The WI encounter was smooth and enjoyable. I was privileged to work with Biao Luo, a postdoc in the Lodish lab, on the hematopoietic stem cell project. Both Lodish and Luo are very knowledgeable persons and yet, in every respect, big-hearted in sharing their skills and knowledge. The sudden exposure to so many postdocs graduated from prestigious universities and high-profile scientists was a downright scary and intimidating experience, but Luo has helped ease my initial feelings of inferiority. Discussions with these people are always lively and intense. The benefits from working with great minds and having access to state-of-the-art research facilities are tremendous. These experiences have definitely bolstered my research abilities, fortified my scientific principles, and strengthened my confidence to prepare myself as a future contributor to the scientific community.
I do feel genuinely lucky to have been offered this learning experience at WI. It coincided with my desire to improve myself in a cutting-edge environment. Boston is famous for being a college town. World-class institutions such as MIT, Harvard University, Boston University, Northeastern University, Tuft University, and the University of Massachusetts are all within close distance of each other. The researchers from these institutions collectively created a large and vibrant scientific community. Seminars and talks are particularly numerous in the campus and around town. The insightful speeches and discussions are very educational, provoke creative thinking, and are inspiring to young researchers who are thirsting for new knowledge and eager to establish their own niches in the competitive research arena.

(Dataset content)

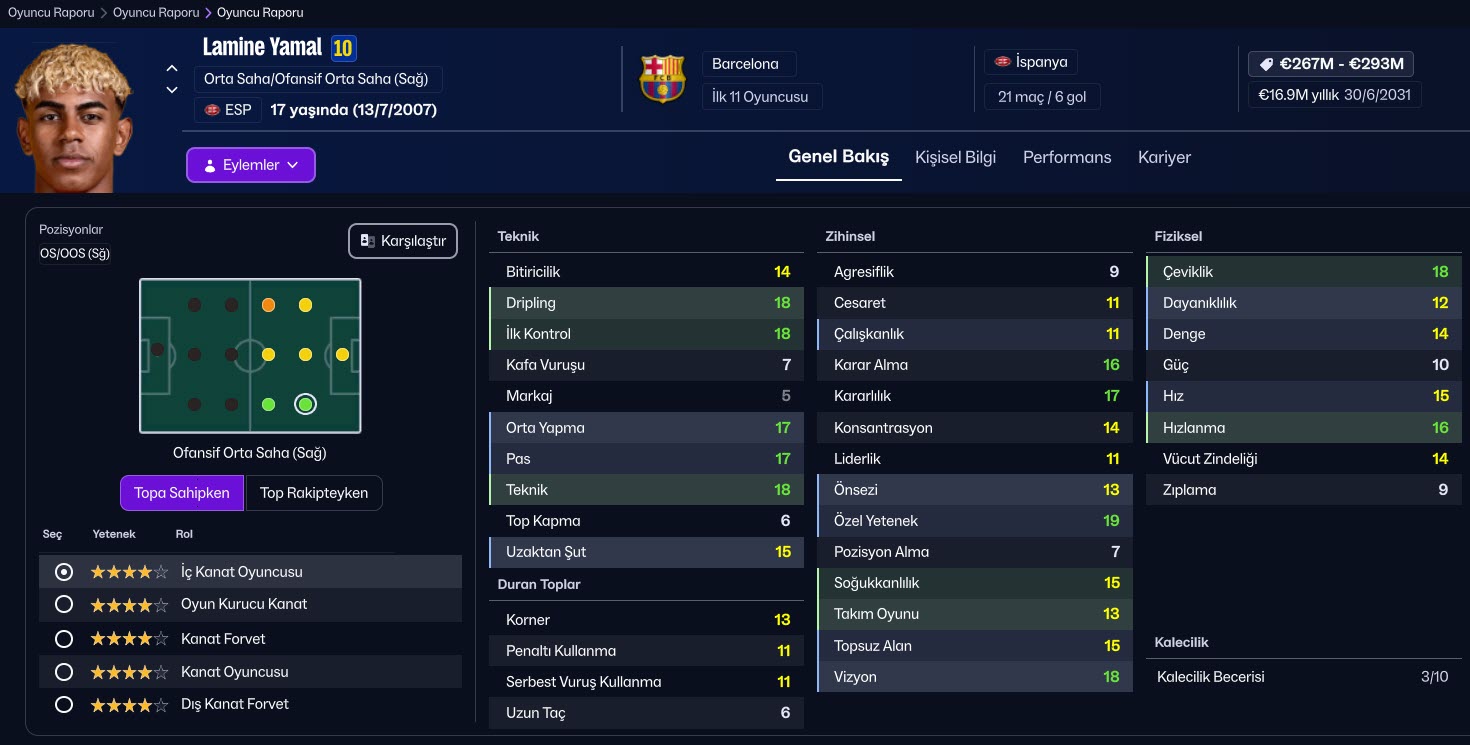Viewport: 1470px width, 745px height.
Task: Go to next player with down chevron
Action: click(172, 90)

(Work instruction 1)
Reproduce word for word the part of the passage about the research stay at WI starting at "The WI encounter" and ending at "the scientific community.".
(Work instruction 2)
Resume the passage about the research stay at WI, picking up right after its final sentence.

(Expected answer 1)
The WI encounter was smooth and enjoyable. I was privileged to work with Biao Luo, a postdoc in the Lodish lab, on the hematopoietic stem cell project. Both Lodish and Luo are very knowledgeable persons and yet, in every respect, big-hearted in sharing their skills and knowledge. The sudden exposure to so many postdocs graduated from prestigious universities and high-profile scientists was a downright scary and intimidating experience, but Luo has helped ease my initial feelings of inferiority. Discussions with these people are always lively and intense. The benefits from working with great minds and having access to state-of-the-art research facilities are tremendous. These experiences have definitely bolstered my research abilities, fortified my scientific principles, and strengthened my confidence to prepare myself as a future contributor to the scientific community.

(Expected answer 2)
It is one of the most exciting endeavors I have ever undertaken. The scholarship offered by NSTB has made possible a chance to further improve oneself. Though it is definitely very beneficial, the 1-year Fellowship is probably too short to enable one to fully fathom the depth of a complex discipline such as stem cell biology. The stem cell field has been plagued by confusing and sometimes contradicting findings. It would take several years for a person to begin to grasp and appreciate the breadth and width of the discipline. Furthermore, the first year is a time of probing and groping in search of a research direction and setting the path for subsequent years of work. It is untimely to wrap things up and return home at such a point. On the other hand, it is probably good that one is forced to cherish the time given, and to have the urgency to learn as much as possible during the short stay.
The Singapore Vista
Singapore is moving toward a knowledge-based economy. Rapid scientific advances are opening up new knowledge frontiers and growth opportunities in the biomedical sciences industry. Singapore's goal is to develop the biomedical sciences  as the fourth pillar of the country's manufacturing sector and to achieve the same level of success that we are realizing in the other three industry pillars--electronics, chemicals, and engineering. Thus, more local researchers are needed to supplement researchers from abroad in public research institutes, universities, and industry.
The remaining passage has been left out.